And because I like to make good on my promises, here they are - my journey through 2 weeks of topical Efudex treatment of my forehead and nose.
First, let's start with a baseline - me after my first application. Nothing much going on yet. Hey, this might not be so bad after all!
Let's move on to day three, when there was still hope that this wasn't going to be really really awful. I'm thinking here - "wow - that flash sure does make the ol' fivehead stand out - maybe I should be thinking about wearing bangs on a full-time basis! Plus, perhaps a little eyebrow pencil next time isn't such a bad idea!"
Then, let's take a look at Day 10, when it seemed to be pretty, uh, developed up there. As an added attraction, here you can also see the thicket of gray hairs that is springing up on my temples and, once again, the complete and utter lack of any eyebrows. I look like a spotty white Whoopie Goldberg.
Which brings us up to today, at the ever-so attractive "scaling and scabby" phase of lesion development. If there are small children about, please shield their eyes from the horror-scape that my upper face has become. Note - those really red spots on my nose are from where my glasses rest on the tender Efudex'ed skin - not painful, but dashedly unattractive. The rest of those spots? They chafe and itch and burn slightly, especially after I wash my face or touch it or think about touching it or think I might want to someday touch or wash it.
Mind you - I just did my forehead and nose (and upper chest, but you know, I'm not cozy with the chestal pics. It's not that they show anything, it's just that that area is really unattractive right now and I'm not going to put that out there. "Worse than the FACE pics?", you ask in shock. "No," I say, "Just worse that I thought it should look.").

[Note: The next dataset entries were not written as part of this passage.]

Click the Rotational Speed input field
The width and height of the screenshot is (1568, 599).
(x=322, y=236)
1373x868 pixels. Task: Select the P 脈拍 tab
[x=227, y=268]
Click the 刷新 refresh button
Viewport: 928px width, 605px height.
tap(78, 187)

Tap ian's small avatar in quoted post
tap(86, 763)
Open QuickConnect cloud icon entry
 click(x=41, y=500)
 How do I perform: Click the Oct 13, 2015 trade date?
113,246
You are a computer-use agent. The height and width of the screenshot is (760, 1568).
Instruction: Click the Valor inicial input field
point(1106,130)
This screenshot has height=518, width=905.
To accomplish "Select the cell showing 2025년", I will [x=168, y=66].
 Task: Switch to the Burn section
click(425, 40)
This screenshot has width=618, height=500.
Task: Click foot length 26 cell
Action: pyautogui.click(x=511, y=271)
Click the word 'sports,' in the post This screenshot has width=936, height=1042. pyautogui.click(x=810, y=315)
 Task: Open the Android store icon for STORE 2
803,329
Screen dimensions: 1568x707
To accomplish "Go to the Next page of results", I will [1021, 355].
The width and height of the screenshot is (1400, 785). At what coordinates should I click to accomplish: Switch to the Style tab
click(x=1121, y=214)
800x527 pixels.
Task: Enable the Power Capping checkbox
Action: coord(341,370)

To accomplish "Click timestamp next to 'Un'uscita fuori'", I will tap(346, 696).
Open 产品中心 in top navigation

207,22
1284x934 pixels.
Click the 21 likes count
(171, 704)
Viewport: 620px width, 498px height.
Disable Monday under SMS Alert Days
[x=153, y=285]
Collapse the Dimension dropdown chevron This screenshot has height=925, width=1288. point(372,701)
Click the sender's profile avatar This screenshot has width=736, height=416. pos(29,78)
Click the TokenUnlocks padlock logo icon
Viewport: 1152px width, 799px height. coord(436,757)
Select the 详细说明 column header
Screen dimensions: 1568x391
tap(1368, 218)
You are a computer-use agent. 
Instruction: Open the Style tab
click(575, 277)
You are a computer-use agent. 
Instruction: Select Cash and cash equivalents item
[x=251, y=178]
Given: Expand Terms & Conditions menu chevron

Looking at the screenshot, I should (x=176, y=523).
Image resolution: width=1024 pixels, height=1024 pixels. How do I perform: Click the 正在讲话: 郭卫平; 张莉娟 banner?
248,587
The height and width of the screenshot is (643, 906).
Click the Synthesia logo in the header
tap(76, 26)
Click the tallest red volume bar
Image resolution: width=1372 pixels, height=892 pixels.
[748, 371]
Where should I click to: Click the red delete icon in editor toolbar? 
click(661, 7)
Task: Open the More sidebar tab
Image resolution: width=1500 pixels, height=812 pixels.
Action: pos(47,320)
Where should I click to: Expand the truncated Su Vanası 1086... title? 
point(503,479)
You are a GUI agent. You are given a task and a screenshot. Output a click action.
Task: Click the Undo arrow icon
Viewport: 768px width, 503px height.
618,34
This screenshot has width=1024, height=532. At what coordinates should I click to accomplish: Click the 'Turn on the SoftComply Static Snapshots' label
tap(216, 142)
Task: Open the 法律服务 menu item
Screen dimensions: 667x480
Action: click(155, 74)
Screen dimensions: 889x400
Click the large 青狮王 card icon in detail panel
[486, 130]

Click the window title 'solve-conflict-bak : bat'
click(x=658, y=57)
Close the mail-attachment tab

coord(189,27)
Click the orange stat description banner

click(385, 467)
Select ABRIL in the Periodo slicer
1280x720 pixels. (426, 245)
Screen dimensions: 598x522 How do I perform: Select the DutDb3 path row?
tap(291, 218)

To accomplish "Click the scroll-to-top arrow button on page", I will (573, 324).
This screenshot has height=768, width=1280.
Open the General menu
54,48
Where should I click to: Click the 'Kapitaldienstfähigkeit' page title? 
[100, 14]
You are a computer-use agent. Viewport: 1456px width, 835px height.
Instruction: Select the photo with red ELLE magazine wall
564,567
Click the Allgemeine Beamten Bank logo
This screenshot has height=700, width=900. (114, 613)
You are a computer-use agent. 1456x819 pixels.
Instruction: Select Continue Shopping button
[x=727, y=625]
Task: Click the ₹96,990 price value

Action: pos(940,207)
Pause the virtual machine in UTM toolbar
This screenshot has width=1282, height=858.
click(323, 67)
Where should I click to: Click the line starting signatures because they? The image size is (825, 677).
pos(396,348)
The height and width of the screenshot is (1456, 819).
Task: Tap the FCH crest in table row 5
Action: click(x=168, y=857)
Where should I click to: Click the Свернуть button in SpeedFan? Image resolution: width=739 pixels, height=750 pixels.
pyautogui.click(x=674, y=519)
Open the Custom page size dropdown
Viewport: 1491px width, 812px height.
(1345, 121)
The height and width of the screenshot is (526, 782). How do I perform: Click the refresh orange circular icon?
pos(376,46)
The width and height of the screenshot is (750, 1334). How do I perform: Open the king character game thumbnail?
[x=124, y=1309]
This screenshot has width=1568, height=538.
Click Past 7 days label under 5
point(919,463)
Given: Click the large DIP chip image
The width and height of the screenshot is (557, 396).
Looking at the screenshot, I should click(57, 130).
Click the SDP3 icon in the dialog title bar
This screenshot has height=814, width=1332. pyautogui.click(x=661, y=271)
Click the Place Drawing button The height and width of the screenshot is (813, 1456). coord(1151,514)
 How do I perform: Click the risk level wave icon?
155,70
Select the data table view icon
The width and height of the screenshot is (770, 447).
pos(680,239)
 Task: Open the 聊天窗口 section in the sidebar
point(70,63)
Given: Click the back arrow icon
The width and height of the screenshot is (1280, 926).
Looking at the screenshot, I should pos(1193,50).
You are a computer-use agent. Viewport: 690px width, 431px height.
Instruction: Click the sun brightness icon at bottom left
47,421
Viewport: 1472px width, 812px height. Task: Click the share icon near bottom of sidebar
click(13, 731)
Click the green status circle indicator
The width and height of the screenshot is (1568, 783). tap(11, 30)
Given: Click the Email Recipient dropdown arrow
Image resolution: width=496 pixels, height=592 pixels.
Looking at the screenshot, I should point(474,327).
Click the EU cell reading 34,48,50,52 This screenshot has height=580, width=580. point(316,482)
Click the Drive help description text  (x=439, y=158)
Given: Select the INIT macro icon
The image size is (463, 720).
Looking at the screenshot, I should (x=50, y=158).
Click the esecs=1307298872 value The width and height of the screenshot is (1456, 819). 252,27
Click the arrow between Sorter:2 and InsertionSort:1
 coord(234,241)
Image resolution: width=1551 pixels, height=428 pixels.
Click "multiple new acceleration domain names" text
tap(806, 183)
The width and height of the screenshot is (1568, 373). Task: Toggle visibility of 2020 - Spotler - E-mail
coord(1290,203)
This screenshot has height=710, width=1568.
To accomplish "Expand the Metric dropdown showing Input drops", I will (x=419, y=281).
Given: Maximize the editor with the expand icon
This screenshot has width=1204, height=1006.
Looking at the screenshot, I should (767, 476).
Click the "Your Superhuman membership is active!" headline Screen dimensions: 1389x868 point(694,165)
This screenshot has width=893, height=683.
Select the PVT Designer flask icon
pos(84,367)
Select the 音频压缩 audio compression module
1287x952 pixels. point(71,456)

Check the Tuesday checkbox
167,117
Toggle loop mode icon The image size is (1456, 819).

Just so you know, of ye of boundless curiosity, I started the rest of my face today. If events warrant, there will be pictures of that as well. Judging from the several hits on this site I've gotten from the search "efudex pictures," I'm pretty sure there's a market our there for this kind of thing for people interested in either 1) what they're getting into when they're prescribed this cell-death-in-a-tube or 2) really gross stuff.
Take heart, all y'all that are in the former category - if you're doing the Efudex for suspected subclinical issues, it will only feel as though you've smeared weak hydrochloric acid on your face for about an hour or so after application, and that CoverGirl makeup does indeed provide plenty of coverage. In truth, no matter how uncomfortable, this treatment is very much better than getting actual-factual skin cancer.
Take it from this freckled Irish/German/Englighwoman who had several blistering sunburns as a child and young adult, and to boot spent several summers as a lifeguard without "proper protection" - I wish I'd known then what I know now. I would have rivaled "Powder" in my whiteness to avoid this kind of foolishness.